Data provided Start Marker

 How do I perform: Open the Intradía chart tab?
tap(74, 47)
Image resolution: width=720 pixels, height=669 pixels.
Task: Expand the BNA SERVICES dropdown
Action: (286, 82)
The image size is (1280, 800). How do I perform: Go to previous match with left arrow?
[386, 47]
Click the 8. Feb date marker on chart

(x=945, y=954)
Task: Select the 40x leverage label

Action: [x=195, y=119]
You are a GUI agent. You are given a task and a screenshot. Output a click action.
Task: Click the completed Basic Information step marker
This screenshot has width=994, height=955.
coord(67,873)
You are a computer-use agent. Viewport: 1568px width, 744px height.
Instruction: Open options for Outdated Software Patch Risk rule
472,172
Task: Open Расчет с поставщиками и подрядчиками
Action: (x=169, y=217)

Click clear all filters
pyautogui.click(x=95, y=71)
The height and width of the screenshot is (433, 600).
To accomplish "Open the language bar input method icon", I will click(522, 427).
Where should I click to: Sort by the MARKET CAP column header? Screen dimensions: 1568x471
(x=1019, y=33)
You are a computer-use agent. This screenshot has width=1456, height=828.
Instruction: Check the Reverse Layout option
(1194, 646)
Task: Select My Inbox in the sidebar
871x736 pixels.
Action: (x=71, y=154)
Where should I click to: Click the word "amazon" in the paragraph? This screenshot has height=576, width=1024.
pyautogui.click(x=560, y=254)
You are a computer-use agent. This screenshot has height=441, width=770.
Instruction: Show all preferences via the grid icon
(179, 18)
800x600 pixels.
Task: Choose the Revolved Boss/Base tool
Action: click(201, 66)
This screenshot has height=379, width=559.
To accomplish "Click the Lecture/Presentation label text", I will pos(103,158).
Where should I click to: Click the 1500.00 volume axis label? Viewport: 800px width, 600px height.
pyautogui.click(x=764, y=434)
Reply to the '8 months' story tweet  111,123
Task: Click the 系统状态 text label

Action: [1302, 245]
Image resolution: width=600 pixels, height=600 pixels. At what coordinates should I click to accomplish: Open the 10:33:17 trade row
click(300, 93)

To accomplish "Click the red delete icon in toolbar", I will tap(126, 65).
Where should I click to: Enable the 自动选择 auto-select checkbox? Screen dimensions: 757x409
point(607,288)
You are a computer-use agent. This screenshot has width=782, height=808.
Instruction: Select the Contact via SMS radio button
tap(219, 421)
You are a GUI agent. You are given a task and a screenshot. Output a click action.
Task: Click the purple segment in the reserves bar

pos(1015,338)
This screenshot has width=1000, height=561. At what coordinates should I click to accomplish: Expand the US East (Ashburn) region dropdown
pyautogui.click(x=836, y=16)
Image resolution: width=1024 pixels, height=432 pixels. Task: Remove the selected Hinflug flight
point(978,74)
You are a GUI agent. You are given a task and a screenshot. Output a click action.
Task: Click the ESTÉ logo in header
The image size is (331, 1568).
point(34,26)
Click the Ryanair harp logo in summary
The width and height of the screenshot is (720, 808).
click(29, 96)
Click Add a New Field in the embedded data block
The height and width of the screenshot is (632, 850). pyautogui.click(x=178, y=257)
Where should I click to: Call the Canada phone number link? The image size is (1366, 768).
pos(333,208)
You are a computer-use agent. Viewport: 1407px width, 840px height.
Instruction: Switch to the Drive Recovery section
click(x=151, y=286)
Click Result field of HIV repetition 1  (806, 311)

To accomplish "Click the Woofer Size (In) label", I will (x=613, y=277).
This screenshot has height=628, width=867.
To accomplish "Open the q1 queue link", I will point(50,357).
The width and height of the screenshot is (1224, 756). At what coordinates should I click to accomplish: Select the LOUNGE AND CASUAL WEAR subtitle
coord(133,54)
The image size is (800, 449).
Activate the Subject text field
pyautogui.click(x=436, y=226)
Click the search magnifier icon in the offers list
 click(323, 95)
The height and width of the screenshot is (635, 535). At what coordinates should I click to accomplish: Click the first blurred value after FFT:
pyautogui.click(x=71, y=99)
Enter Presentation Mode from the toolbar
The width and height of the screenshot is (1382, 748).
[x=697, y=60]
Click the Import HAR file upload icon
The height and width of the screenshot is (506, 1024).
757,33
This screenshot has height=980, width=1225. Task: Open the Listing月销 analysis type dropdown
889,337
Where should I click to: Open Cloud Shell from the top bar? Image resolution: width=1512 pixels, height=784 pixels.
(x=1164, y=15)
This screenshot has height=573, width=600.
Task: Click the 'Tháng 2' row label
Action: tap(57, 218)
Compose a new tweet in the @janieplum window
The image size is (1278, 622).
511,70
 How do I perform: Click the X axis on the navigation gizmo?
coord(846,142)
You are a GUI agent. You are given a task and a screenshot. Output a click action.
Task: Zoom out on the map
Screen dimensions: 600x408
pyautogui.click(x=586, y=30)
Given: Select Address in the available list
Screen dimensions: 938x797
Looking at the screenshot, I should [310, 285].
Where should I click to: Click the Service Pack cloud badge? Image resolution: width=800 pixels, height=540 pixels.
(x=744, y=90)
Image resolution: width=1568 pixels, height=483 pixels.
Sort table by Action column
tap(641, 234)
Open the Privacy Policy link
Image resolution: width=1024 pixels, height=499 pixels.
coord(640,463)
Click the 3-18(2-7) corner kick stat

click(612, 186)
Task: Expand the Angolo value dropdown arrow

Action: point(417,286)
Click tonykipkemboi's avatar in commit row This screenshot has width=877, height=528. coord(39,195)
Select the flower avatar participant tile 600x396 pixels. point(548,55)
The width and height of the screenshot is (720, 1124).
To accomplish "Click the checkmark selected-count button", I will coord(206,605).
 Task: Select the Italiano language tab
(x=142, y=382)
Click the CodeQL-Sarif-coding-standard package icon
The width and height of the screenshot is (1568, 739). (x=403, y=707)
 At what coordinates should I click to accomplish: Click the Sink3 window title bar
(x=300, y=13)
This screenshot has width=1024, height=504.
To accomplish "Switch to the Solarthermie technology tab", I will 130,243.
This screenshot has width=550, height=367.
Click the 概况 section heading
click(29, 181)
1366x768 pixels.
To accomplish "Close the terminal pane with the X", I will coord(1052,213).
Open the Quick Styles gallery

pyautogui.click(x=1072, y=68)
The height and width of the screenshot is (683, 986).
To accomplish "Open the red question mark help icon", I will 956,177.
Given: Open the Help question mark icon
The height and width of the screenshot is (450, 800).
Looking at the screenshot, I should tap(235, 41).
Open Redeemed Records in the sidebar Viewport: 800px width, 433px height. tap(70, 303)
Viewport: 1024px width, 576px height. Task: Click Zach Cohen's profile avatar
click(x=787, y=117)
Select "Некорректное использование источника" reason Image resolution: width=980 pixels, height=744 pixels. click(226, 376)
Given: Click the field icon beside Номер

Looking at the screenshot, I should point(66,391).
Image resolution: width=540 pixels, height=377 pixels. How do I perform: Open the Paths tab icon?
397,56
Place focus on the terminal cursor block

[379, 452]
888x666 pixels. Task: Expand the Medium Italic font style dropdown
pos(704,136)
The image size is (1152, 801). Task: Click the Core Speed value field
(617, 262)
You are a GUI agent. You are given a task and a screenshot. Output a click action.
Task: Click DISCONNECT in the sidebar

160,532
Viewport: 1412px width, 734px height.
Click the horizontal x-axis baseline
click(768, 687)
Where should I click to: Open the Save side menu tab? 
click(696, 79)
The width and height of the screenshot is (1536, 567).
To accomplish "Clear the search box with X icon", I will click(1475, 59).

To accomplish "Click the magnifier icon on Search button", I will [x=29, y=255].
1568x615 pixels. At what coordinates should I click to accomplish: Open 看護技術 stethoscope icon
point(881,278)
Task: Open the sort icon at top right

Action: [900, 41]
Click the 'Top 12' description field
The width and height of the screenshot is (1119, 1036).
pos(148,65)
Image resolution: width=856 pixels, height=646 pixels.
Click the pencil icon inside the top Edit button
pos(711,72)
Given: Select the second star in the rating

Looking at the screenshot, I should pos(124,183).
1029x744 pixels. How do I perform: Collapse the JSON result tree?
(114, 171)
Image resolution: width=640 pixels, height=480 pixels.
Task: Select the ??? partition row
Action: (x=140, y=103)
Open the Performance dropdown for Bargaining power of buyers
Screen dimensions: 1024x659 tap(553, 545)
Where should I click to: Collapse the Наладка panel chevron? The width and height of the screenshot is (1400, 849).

Data provided End Marker

=== What the task asks ===
Find how many lines above include "question"; reply with the number only.

=== Written response ===
2